THINGS TO DO ->
(1) From the grief passage, copy the text word for word, starting with "I’d smiled weakly, flushed" and going on through "her whole world?".
(2) According to the grief passage, what killed the father?
*** Opening of SOURCE PASSAGE ***
I pound the beat up pine planks there in the kitchen with my fist like a wild woman slamming the walls of eternity, begging for you back, Dad, even for just one blink of a minute.
“Grief feels like forsakenness.”
How is it even possible that can you not be with us, how can a child keep breathing without her father, how can the universe keep spinning if you aren’t in it? How in the world can you not be with us and why can’t I call you, find you, go to you? How come I never knew:
Grief feels like forsakenness.
That’s what the silence shakes with, in the haunting silence after every last heart beat: My God, My God, why have You forsaken us?
Your grandchildren, Dad, they hear my howl to the heavens at your leaving us, and they run up the stairs wide-eyed, fling in from outside, bewildered, and they circle hushed and stunned, and your first son-in-law, he kneels on the floor beside me, trying to hold me, hold me together, hold me up, and my throat hurts with this primal, guttural cry, and my fist stings with my begging pounding, but it is my heart that’s ripped and split with the severing shock.
It’s a quarter past 11 am on a grey Thursday morning, the very end of April, when my father is killed, and who I once was, or thought I was, dies too.
A child has to learn how to breathe in this world without her father, and I don’t know how to, I’ve never done this before, not even once, and my lungs burn with the gasping.
When you have to breathe in a world where your father no longer breathes, every breath can hurt.












“When you have to breathe in a world where your father no longer breathes, every breath can hurt.”
My Father was killed under the wheel of a tractor, face down in the dirt. I will have to tell myself this over and over again for weeks, repeat it to myself like a wheel going round and round, because I cannot believe this, like the neurons in my cerebellar cortex absolutely cannot compute. How is this the abbreviated story? How is Dad never going to drive in the lane again with his rattling white diesel pick-up truck? How am I never going to touch Dad’s humongous work-hewn hands ever again?
When our oldest son, Caleb, was five, his goat died, and then it happened for a month: the child started every conversation, every call with his grandfather, or his aunt, or his grandmother or the mail lady or the Fedex guy, with that one line, “Hi. My goat died, she just died,” like he had to keep telling his mind, and everyone else, to grasp the reality of the surreal.
I’d smiled weakly, flushed embarrassed then, but now, now I want to roar it, keep roaring it, like the reverberation of it could somehow make the world, and it’s all maddening fluff, rightly stop: “My father died, he just died.” I know the world moves on, the sun and moons and stars, but my lungs hurt when they move, and how does a child move on from the common era of their father, as if time could exist beyond the man whose hands had a part in her whole world?
*** Close of SOURCE PASSAGE ***
*** Opening of RECORDS SHOWN ***
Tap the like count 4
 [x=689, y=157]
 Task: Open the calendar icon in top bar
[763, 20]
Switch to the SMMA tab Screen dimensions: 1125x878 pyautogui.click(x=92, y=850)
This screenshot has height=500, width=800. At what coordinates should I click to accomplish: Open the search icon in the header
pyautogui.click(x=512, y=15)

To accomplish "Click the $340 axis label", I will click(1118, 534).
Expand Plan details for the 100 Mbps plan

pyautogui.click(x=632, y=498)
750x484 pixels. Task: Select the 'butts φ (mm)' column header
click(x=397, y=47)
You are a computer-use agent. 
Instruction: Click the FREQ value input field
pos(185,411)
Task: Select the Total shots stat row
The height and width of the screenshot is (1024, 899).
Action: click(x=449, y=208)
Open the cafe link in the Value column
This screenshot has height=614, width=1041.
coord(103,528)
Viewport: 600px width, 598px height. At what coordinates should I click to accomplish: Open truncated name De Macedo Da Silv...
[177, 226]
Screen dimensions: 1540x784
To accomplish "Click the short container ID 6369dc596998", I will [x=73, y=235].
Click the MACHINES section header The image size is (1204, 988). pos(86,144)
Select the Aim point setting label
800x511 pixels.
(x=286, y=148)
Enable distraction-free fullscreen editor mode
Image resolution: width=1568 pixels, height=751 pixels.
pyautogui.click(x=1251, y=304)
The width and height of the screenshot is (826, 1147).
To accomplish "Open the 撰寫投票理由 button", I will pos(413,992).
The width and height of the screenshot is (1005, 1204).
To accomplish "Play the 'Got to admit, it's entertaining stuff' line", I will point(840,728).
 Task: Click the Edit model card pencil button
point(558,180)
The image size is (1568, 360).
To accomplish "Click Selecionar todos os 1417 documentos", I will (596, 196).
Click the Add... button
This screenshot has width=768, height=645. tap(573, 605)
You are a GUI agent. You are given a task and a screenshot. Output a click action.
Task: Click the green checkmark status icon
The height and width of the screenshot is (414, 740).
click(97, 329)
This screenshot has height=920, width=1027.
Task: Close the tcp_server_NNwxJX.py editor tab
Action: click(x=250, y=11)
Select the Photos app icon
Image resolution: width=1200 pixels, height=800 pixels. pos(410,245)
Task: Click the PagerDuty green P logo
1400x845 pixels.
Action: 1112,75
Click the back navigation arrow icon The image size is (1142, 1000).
*** Close of RECORDS SHOWN ***
SOLVED PROBLEMS ->
(1)
I’d smiled weakly, flushed embarrassed then, but now, now I want to roar it, keep roaring it, like the reverberation of it could somehow make the world, and it’s all maddening fluff, rightly stop: “My father died, he just died.” I know the world moves on, the sun and moons and stars, but my lungs hurt when they move, and how does a child move on from the common era of their father, as if time could exist beyond the man whose hands had a part in her whole world?

(2) He was killed under the wheel of a tractor.